*DATASET ROWS:*

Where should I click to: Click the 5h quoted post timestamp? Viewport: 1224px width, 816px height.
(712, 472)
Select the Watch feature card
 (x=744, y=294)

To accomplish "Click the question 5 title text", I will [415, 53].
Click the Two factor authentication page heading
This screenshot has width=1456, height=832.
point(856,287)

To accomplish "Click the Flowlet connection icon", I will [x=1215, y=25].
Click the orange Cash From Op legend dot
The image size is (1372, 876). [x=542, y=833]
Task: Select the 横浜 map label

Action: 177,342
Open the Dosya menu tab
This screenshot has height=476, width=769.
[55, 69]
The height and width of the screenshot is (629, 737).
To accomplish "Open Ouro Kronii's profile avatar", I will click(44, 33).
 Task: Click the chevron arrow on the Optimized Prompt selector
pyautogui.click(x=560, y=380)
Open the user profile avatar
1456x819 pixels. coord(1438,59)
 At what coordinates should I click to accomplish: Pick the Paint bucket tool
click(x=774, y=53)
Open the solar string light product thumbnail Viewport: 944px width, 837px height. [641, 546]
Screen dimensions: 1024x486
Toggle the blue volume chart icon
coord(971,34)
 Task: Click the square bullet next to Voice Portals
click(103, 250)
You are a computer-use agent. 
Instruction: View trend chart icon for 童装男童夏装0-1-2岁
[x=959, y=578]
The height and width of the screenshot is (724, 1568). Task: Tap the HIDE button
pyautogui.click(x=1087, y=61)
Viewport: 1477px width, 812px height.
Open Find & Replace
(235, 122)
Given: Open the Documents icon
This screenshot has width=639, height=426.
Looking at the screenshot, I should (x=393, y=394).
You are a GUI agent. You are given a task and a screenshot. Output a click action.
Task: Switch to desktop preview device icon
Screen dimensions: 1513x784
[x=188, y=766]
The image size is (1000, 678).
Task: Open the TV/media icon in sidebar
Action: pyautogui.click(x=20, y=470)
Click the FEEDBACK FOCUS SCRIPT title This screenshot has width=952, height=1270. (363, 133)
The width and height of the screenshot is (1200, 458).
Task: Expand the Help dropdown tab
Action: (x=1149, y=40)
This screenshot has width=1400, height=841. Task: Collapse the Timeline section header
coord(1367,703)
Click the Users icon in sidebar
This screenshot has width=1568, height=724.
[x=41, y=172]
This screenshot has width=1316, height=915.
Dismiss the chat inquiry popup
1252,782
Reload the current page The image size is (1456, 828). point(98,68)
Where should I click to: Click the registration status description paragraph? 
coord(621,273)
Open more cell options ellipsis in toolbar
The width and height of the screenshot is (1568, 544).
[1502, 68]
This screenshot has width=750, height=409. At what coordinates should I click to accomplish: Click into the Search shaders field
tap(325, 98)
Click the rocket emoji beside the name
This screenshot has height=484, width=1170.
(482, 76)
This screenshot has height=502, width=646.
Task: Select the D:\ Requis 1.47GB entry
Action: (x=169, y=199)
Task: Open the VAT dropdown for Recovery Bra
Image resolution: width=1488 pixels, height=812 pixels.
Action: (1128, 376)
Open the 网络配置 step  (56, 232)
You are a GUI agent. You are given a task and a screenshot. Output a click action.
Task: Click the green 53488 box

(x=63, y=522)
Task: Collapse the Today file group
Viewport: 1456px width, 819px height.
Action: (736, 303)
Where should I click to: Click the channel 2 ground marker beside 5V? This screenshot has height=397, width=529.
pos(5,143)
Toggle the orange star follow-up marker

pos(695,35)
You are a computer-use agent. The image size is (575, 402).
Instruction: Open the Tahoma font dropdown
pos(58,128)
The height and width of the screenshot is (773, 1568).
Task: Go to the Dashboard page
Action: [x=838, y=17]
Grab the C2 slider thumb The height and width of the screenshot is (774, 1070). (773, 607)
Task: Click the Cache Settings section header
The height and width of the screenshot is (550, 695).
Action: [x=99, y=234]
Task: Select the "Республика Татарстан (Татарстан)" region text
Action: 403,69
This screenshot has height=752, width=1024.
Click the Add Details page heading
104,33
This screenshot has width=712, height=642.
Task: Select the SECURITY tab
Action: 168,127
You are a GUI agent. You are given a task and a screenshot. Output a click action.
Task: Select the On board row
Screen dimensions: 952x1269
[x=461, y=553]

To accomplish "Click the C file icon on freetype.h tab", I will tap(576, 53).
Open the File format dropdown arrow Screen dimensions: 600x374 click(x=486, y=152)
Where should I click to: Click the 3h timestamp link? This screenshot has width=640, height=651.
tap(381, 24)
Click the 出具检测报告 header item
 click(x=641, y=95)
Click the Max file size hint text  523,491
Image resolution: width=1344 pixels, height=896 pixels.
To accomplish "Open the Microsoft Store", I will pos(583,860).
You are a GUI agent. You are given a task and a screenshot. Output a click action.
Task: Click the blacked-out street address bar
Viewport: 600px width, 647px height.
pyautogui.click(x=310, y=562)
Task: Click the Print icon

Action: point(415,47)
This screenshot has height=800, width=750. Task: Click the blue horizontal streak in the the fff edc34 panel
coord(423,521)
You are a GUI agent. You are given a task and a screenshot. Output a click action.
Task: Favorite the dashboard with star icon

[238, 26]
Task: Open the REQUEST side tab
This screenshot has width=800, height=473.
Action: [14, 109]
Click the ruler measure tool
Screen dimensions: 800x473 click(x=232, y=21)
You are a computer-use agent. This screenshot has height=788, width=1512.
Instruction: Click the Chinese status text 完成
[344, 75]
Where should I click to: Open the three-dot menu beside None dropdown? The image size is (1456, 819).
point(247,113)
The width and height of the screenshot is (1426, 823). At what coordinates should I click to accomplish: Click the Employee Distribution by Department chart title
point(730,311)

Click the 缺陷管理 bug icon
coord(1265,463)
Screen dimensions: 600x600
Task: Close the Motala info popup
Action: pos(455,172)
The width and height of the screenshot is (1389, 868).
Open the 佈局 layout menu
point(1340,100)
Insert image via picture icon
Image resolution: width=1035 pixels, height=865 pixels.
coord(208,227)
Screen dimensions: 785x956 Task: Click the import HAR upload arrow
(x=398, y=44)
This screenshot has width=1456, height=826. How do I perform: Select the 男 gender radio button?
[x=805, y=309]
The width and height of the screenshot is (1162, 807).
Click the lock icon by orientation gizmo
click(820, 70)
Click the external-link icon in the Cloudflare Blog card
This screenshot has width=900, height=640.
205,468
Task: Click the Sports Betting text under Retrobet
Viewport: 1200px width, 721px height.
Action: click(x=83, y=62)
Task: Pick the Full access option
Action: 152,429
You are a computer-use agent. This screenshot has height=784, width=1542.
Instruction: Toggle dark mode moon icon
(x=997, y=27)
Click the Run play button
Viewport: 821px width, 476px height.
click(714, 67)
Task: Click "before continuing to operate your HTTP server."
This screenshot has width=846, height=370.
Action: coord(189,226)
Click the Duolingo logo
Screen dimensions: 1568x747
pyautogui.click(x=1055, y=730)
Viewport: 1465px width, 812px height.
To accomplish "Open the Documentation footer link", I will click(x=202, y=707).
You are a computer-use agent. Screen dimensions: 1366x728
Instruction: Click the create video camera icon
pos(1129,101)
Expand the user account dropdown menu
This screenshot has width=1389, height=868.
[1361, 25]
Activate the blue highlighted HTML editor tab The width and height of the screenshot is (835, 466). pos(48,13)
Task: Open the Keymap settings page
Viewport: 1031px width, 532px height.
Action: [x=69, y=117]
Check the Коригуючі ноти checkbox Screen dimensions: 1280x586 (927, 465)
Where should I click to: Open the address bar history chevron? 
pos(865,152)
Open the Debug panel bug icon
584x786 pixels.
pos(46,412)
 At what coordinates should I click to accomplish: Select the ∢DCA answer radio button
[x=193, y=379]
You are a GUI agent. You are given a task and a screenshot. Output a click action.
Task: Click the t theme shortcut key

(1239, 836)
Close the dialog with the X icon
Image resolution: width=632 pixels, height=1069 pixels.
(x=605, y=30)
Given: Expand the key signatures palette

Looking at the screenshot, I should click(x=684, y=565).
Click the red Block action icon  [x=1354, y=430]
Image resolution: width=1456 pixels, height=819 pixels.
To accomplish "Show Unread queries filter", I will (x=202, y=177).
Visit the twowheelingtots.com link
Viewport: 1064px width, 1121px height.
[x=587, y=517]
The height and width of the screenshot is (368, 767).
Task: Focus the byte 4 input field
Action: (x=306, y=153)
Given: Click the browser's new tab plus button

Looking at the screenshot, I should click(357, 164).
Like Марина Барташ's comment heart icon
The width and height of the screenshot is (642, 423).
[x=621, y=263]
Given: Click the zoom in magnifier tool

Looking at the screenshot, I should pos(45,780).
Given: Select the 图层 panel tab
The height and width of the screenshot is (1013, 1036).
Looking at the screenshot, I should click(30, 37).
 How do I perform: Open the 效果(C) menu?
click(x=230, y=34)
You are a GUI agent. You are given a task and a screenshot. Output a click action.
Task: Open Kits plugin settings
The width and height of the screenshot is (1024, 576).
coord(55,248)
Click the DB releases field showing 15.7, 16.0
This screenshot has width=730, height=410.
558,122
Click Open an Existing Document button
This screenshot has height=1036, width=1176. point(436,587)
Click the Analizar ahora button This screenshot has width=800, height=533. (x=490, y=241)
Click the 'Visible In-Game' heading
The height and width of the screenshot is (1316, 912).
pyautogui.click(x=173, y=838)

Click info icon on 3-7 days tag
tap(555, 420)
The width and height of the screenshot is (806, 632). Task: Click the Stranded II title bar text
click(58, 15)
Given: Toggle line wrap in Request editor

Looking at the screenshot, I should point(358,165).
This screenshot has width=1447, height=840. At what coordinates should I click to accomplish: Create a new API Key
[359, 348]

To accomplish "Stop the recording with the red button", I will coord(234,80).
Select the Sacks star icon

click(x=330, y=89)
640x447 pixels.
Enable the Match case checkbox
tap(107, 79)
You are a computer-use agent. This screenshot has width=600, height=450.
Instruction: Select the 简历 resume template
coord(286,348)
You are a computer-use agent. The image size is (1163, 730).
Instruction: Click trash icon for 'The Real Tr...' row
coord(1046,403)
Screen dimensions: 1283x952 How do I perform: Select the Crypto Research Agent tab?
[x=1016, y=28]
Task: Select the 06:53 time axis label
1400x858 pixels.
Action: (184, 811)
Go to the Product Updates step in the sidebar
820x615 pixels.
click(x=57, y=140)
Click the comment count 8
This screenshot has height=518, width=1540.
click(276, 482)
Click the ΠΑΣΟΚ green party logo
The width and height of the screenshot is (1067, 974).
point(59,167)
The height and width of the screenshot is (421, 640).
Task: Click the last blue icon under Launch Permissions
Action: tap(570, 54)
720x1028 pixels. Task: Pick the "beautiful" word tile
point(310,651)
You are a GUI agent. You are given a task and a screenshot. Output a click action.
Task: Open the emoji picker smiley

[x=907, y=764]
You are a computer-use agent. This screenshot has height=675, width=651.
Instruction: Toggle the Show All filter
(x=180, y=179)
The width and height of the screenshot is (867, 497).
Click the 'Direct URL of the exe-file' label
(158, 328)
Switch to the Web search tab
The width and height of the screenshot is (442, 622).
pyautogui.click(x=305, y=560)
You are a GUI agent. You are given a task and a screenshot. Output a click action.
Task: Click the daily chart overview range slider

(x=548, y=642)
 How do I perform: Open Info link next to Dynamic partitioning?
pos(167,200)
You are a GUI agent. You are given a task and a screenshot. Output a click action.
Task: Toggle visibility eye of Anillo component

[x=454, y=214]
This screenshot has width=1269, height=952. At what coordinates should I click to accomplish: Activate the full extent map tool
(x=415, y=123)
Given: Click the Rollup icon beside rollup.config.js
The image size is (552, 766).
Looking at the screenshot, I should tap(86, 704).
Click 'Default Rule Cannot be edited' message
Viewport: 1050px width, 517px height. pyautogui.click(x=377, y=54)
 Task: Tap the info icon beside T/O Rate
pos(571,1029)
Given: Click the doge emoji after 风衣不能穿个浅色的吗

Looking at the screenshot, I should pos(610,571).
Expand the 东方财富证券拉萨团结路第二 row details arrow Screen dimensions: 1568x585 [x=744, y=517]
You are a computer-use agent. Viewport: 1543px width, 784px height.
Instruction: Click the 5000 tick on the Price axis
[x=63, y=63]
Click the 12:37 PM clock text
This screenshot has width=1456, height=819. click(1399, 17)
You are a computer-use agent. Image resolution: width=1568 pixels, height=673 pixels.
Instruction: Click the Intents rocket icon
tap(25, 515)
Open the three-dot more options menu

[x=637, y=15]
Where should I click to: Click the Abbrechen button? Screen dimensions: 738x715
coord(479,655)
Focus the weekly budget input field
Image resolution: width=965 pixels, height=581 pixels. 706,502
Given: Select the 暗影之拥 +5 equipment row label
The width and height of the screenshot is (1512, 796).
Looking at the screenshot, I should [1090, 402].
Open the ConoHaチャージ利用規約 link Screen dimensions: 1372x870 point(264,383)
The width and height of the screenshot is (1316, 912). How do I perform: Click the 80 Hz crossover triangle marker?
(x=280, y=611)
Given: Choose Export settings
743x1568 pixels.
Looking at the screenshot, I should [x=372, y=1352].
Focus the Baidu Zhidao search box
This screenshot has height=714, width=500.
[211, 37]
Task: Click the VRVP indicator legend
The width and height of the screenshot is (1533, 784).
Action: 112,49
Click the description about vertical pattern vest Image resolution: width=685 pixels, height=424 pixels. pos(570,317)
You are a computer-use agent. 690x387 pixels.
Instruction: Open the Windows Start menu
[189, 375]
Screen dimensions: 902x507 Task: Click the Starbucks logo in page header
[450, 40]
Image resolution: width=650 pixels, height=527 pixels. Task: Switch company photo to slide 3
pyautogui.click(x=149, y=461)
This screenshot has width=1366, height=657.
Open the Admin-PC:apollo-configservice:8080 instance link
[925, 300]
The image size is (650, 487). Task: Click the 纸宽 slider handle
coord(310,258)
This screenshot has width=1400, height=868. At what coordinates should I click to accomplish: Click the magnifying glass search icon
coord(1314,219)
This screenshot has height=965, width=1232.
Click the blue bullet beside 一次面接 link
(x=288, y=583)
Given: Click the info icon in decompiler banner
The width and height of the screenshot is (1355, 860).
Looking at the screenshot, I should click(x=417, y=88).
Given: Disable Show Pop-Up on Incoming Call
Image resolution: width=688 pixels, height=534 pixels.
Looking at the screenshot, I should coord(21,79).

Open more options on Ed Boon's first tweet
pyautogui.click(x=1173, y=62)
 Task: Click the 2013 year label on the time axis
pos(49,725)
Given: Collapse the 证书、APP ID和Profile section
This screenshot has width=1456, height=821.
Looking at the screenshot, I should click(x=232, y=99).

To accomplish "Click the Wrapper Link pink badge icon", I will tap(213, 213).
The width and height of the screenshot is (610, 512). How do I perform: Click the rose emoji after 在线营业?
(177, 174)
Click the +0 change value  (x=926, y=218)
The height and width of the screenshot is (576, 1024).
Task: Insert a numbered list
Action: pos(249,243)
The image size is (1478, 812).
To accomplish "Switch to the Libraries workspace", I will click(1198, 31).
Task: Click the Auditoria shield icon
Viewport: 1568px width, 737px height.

*TASK GOAL:* Copy out, verbatim, the rows above from the line containing "Where should I click to: Click the Abbrechen" through the line containing "Looking at the screenshot, I should coord(21,79).", including both of those lines.

*WRITTEN SOLUTION:*
Where should I click to: Click the Abbrechen button? Screen dimensions: 738x715
coord(479,655)
Focus the weekly budget input field
Image resolution: width=965 pixels, height=581 pixels. 706,502
Given: Select the 暗影之拥 +5 equipment row label
The width and height of the screenshot is (1512, 796).
Looking at the screenshot, I should [1090, 402].
Open the ConoHaチャージ利用規約 link Screen dimensions: 1372x870 point(264,383)
The width and height of the screenshot is (1316, 912). How do I perform: Click the 80 Hz crossover triangle marker?
(x=280, y=611)
Given: Choose Export settings
743x1568 pixels.
Looking at the screenshot, I should [x=372, y=1352].
Focus the Baidu Zhidao search box
This screenshot has height=714, width=500.
[211, 37]
Task: Click the VRVP indicator legend
The width and height of the screenshot is (1533, 784).
Action: 112,49
Click the description about vertical pattern vest Image resolution: width=685 pixels, height=424 pixels. pos(570,317)
You are a computer-use agent. 690x387 pixels.
Instruction: Open the Windows Start menu
[189, 375]
Screen dimensions: 902x507 Task: Click the Starbucks logo in page header
[450, 40]
Image resolution: width=650 pixels, height=527 pixels. Task: Switch company photo to slide 3
pyautogui.click(x=149, y=461)
This screenshot has width=1366, height=657.
Open the Admin-PC:apollo-configservice:8080 instance link
[925, 300]
The image size is (650, 487). Task: Click the 纸宽 slider handle
coord(310,258)
This screenshot has width=1400, height=868. At what coordinates should I click to accomplish: Click the magnifying glass search icon
coord(1314,219)
This screenshot has height=965, width=1232.
Click the blue bullet beside 一次面接 link
(x=288, y=583)
Given: Click the info icon in decompiler banner
The width and height of the screenshot is (1355, 860).
Looking at the screenshot, I should click(x=417, y=88).
Given: Disable Show Pop-Up on Incoming Call
Image resolution: width=688 pixels, height=534 pixels.
Looking at the screenshot, I should coord(21,79).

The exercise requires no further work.